Wednesday, December 15, 2004

"Plot Against America" (Book)

Philip Roth's The Plot Against America (Houghton Mifflin, 2004) an exceedingly well-plotted and meticulously researched (if also too predictable and cautiously written) alternative history of the 1940s. Instead of Roosevelt assuming third term as president, as we remember from our history books, Republican candidate Charles Lindbergh is innaugurated January 1941. Burton Wheeler is his vice president, Henry Ford is senior cabinet member.

Roth's narrator is 8 or 9 year old Philip, with insurance salesman father Herman, and mother Bess. Orphaned cousin Alvin, who lives with him, joins Canadian army to help fight Germans, loses lower half of left leg in grenade explosion. Brother Sandy, a gifted portrait artist, cajoled into becoming poster-boy for relocation/absorption program "Just Folks", where jewish youth are sent away to live with 'real' Americans on farms in the heartland.

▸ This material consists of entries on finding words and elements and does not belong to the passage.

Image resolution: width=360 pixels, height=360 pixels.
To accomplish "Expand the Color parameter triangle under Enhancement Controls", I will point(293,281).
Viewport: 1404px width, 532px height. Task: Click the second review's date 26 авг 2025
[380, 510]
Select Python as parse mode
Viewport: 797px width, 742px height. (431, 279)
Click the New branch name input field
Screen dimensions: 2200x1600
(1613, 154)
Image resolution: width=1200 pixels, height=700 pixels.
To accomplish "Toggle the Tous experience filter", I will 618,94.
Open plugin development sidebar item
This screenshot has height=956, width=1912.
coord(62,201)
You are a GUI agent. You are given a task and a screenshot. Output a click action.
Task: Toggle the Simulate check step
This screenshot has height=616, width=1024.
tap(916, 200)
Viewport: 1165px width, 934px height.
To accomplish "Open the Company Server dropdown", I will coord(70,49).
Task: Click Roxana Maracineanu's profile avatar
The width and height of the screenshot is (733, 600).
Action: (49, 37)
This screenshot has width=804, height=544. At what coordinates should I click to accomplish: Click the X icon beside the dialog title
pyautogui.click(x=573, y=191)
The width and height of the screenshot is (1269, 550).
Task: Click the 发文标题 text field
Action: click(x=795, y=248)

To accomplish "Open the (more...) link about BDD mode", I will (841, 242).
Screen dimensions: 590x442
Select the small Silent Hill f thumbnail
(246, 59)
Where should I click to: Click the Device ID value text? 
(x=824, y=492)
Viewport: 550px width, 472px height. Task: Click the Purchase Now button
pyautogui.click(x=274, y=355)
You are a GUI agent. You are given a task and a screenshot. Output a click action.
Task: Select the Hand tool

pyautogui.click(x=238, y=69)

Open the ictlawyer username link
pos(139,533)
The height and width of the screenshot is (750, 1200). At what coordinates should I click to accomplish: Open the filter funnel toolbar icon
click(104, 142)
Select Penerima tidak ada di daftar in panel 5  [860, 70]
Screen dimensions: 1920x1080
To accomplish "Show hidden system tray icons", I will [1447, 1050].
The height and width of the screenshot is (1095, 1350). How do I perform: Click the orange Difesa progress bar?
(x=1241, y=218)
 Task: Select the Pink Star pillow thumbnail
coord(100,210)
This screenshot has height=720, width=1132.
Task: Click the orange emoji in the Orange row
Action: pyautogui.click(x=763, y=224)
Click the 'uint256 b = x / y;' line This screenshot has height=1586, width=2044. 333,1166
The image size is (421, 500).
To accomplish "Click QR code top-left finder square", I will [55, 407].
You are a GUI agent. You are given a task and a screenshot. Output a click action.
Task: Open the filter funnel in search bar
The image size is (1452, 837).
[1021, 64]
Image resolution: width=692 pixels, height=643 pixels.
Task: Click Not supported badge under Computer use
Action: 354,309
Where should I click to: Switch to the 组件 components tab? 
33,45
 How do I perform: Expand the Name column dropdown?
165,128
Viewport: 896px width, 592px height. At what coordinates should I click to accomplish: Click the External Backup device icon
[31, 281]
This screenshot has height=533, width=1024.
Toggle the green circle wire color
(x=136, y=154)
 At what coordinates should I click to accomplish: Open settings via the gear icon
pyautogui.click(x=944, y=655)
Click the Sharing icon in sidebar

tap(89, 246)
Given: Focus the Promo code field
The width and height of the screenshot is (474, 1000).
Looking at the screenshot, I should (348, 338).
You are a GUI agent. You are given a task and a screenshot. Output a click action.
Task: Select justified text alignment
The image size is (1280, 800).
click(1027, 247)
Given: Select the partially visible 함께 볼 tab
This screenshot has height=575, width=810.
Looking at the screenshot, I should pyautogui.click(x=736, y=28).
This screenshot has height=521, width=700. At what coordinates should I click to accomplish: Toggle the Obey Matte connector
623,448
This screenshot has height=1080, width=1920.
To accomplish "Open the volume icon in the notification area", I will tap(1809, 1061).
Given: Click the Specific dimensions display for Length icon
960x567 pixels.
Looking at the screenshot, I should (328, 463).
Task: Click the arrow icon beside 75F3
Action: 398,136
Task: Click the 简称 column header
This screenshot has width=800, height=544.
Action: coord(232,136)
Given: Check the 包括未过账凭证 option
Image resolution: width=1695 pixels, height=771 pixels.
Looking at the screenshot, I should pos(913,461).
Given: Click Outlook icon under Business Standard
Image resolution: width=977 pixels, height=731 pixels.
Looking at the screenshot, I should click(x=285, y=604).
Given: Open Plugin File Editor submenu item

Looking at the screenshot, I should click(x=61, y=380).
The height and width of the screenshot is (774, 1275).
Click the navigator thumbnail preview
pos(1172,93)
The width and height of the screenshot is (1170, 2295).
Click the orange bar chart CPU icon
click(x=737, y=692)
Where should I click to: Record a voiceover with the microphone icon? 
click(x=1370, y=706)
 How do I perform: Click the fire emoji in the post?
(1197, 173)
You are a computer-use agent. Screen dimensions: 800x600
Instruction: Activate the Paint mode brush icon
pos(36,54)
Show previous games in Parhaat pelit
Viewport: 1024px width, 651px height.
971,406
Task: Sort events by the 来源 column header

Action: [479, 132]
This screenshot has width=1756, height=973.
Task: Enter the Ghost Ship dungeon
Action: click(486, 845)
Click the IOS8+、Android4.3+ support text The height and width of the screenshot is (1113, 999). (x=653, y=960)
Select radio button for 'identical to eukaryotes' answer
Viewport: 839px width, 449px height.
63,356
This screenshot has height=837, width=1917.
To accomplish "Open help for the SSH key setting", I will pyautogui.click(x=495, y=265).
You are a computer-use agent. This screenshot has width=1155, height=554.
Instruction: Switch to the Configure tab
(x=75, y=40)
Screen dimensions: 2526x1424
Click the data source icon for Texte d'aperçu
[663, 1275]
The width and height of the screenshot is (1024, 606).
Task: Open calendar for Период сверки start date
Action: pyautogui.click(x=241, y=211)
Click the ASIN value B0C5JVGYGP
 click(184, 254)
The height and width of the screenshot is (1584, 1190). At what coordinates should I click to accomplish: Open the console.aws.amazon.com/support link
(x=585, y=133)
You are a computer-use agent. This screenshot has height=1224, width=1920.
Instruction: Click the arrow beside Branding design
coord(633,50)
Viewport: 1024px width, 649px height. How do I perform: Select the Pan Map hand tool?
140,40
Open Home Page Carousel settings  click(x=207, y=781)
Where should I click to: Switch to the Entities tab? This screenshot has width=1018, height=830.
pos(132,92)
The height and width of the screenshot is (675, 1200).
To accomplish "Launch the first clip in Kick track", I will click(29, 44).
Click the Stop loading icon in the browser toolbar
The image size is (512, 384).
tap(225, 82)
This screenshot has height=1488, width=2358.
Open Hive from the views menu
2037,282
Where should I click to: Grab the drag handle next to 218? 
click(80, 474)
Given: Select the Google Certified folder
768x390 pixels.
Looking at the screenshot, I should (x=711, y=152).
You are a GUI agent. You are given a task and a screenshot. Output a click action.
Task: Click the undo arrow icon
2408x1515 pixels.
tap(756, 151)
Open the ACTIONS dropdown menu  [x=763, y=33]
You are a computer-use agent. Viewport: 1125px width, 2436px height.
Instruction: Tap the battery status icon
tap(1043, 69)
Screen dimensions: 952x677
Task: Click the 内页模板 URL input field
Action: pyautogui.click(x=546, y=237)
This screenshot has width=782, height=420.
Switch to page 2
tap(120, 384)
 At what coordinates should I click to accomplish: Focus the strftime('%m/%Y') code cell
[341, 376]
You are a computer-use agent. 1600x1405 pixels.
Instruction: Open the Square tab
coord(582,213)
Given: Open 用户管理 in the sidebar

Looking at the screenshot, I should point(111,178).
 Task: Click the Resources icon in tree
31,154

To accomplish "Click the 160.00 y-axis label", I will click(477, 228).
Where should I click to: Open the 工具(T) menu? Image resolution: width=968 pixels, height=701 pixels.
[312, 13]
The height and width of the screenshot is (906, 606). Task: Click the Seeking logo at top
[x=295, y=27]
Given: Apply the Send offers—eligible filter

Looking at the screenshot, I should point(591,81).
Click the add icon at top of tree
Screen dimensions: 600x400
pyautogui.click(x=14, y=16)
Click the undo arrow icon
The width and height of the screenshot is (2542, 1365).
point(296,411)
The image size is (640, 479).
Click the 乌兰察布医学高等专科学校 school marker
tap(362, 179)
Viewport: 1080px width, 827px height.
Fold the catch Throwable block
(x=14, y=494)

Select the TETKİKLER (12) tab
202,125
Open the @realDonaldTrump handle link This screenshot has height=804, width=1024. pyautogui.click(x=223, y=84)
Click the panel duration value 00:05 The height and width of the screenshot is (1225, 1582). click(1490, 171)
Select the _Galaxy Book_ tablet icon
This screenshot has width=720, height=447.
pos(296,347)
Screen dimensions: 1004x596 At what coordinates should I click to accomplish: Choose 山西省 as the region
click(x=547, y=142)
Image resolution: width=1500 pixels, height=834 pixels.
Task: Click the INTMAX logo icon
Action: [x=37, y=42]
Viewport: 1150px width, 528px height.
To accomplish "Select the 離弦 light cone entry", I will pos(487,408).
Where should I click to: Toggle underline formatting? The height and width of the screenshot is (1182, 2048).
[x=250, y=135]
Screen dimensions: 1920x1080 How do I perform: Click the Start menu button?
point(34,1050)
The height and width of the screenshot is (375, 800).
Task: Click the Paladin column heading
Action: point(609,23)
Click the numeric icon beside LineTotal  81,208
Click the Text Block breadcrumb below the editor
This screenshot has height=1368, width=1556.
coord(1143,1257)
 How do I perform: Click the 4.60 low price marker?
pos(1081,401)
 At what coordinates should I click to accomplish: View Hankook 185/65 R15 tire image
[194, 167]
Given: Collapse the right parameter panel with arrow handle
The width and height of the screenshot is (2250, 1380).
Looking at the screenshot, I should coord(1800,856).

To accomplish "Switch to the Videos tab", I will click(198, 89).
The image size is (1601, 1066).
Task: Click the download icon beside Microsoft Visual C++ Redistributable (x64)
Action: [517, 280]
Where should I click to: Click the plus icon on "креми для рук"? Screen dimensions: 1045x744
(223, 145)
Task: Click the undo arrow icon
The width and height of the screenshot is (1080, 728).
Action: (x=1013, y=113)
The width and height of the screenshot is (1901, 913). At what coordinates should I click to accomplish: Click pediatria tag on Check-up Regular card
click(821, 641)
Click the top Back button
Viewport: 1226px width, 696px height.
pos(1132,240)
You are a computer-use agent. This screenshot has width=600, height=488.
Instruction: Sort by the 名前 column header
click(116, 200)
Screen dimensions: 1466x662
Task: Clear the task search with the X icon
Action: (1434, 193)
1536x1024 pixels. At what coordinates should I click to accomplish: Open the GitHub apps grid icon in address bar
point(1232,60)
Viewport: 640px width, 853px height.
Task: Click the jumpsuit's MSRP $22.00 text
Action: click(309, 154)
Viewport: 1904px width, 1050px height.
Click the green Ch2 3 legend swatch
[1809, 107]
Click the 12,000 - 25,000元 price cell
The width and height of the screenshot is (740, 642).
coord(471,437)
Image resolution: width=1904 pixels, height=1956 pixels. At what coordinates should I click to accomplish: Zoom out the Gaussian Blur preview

Lionel Bengelsdorf is celebrity rabbi, eventual husband to Philip's Aunt Evelyn, director of the Office of American Absorption (which sponsors relocation and deracination programs), and eventual (Rasputin-like?) spokeman for first lady, Ann Morrow. Both Lionel and Evelyn are star-struck by Joachim von Ribbentrop, Germany's minister for foreign affairs (and signatory to 1939 non-aggression pact with Molotov of USSR) during reception at White House. Incrementally, civil rights of American Jews are eroded, leading up to relocations and pogroms in 1942. News reporter Walter Winchell, reviled as a muckraker, but respected as cultural whistleblower and political conscience, tries to wake up fellow citizens to encroaching fascism. Another hero of story, Fiorello La Guardia (born to Jewish mother and Italian father), mayor of New York, major opponent to Lindbergh.

True facts described in story, and confirmed in postscript: Regarding Lindbergh: after having flown the Spirit of St. Louis 33 1/2 hours non-stop from Long Island to Paris in 1927, viewed across country and around world as hero. Married Anne Morrow in May 1929. Two-year-old son Charles kidnapped, found dead May 1932. October 1938 Lindbergh receives Service Cross of the German Eagle "by order of the Fuhrer" (as does his friend, owner of Dearborn Independent, and publisher of 91-article series "The International Jew: The World's Problem", Henry Ford). By 1938, viewed by many Jewish families with the same trepidation as his friend Father Charles Coughlin, Catholic priest radio commentator from Detroit, editor of weekly Social Justice.

October 1940, America First Committtee founded at Yale Law School to promote isolationism, with major address by Lindbergh who advocates American recognition of "the new powers in Europe." Also October 1940, Anne Morrow Lindbergh publishes best-selling The Wave of the Future, condemned by Secretary of Interior Harlod Ickes as "the Bible of every American Nazi". September 11, 1941 Lindbergh delivers speech "Who Are the War Agitators" to America First Rally in Des Moines, eliciting applause from 8 thousand attendees when citing "the Jewish race" as major cause for American war involvement. Following December 7th attack on Pearl Harbor, however, America First Committee disbanded.